Carlos Eduardo, diretor-financeiro do SETCEPE, explica que o principal alvo das investidas têm sido as cargas que variam entre R$ 25 mil e R$ 40 mil. Produtos que, apesar do valor, não contam com os mesmos requisitos de segurança das cargas de alto valor agregado, acima de R$ 100 mil, que têm uma proteção bem maior por exigência das seguradoras, como o rastreamento duplo. “Essas cargas que têm sido roubadas não contam com tanta proteção. E, para dificultar a situação, as quadrilhas estão cada dia mais profissionais. Têm conseguido bloquear os rastreadores utilizando um bloqueador Jammer. Assim que abordam os veículos, colocam o bloqueador e o arrastam para uma área deserta onde retiram a carga. Quando a empresa consegue perceber o que está acontecendo e voltar a localizar o veículo já é tarde”, explica o diretor-fincanceiro.

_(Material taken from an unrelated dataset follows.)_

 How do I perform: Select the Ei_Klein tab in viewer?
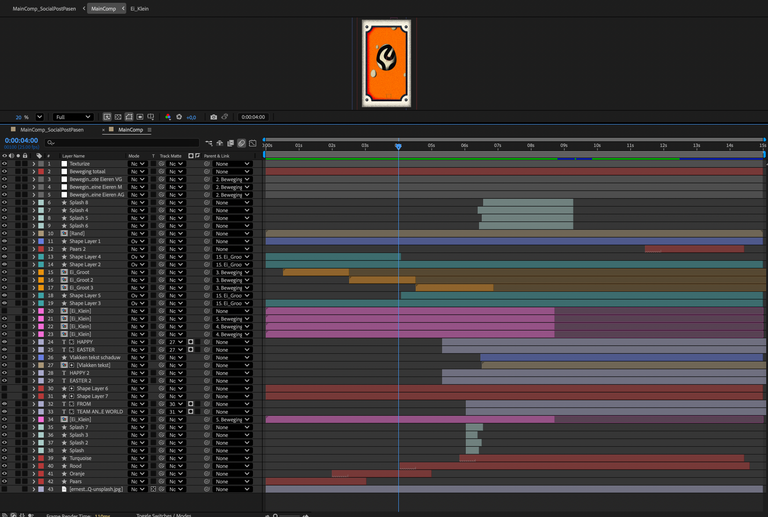point(139,8)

O Jammer é um pequeno aparelho que cria um sinal em banda larga, capaz de interromper a frequência do rastreador. Assim, o sinal impede que a operadora do rastreador, ou o smartphone conectado a ele, receba o sinal de localização do veículo. As cargas mais visadas atualmente são as de gênero alimentício, que têm facilidade de repasse. “As cargas de supermercado, por exemplo, são facilmente vendidas em mercadinhos dos municípios do interior. Mas até pneus de caminhões novos tem sido roubados pelas quadrilhas”, diz Carlos Eduardo


Um dia depois da divulgação da nota do SETCEPE, a Masterboi Ltda., uma das maiores empresas do setor de atacado de alimentos, comunicou publicamente o terceiro roubo praticado contra caminhões da empresa somente em 2020. A investida aconteceu na BR-232, na altura do Km 32, em Bonança, distrito de Moreno, na Região Metropolitana do Recife. A ação, segundo a Masterboi, ocorreu de forma muito rápida, quando um veículo Gol vermelho com três homens armados trancou o caminhão e ordenou que o motorista parasse. Em seguida dois deles entraram na cabine e orientaram o motorista a seguir para uma estrada de barro próxima, onde fizeram a retirada da carga e abasteceram outro caminhão que já estava aguardando no local. Após retirar toda a carga, orientaram o motorista a caminhar no sentido da BR-232 por 20 minutos e fugiram.


Por tudo isso, o Sindicato fez apelos ao governo de Pernambuco para reforçar a segurança nas rodovias estaduais e federais que cortam o Estado, mapeando os trechos de maior incidência de roubo de cargas. O relatório de assaltos foi entregue no Palácio do Campo das Princesas e também enviado ao governo federal na tentativa de ampliar a presença da Polícia Rodoviária Federal (PRF) nas 11 rodovias federais que cortam o Estado.